Travmatik olaylar sonrasında bağımlılığın oluşmaması adına alınabilecek önlemler müdahale yöntemleri nelerdir?
• Öncelikle acının yaşanmasına izin verilmeli, ertelenmemelidir.

• Bu dönemde kişiler riskli kullanımlara yönelebilir, sağlıksız baş etme yöntemleriyle acıyı bastırmaya çalışmamak ve destek almak önemlidir.

• Alkol, tütün, madde, kumar, teknoloji gibi bağımlılık türlerinin iyileşme aracı olamayacağı konusunda bireylere bilgi verilebilir.

• Yalnız kalmamak önemlidir, izolasyon bağımlılığı tetikleyebilir.

• Boş kalmak ruhsal travma ve bağımlılığa yol açabilir.

• Bireylere iyi gelen etkinliklere zaman ayırmak bu dönemde fayda sağlayabilir.

• Bedene ve ihtiyaçlara odaklanmak gerekir. Karşılanmayan ihtiyaçlar bağımlılığı tetikleyebilir.
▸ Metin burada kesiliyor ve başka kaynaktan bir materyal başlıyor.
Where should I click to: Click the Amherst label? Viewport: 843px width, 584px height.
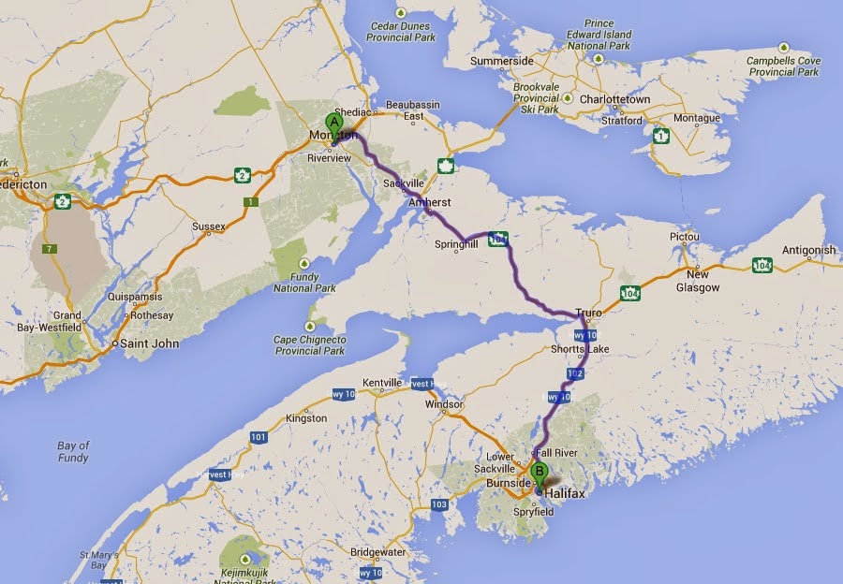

• Bağımlılık tedavisi gören bireyler "Adsız Alkolikler" ve "Adsız Narkotik" destek gruplarıyla bağlantı sağlayabilir. Ayrıca, maddeden uzak durmayı destekleyecek aile, arkadaş veya uzman isimlerle iletişim kurmak da faydalı olabilir.
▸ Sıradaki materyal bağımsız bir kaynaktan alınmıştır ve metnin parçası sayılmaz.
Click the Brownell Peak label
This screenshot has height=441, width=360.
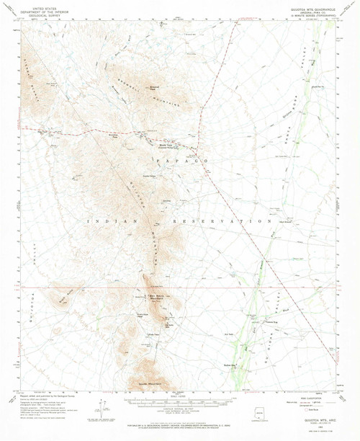point(154,88)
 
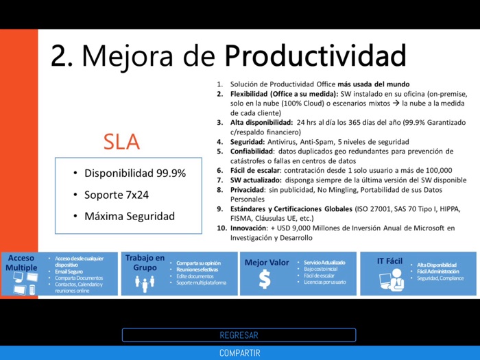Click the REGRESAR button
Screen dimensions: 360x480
coord(239,335)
Travma sonrası stres bozukluğu ve çeşitli bağımlılık türleri genelde birlikte görülebilmektedir. Travmatik etki bırakabilecek olayların yaşandığı zamanlarda (deprem, afet, kaza, toplu ölüm) bireylerin bağımlılık yapabilecek kullanım ve davranışlara yönelmemeleri adına tedbirler almak gerekmektedir. Bunun için; önleyici çalışmalar yapılması, farkındalığın artırılması, travma sonrası stres bozukluğu ve bağımlılığı önlemeye yönelik çalışmaların yapılması faydalı olacaktır.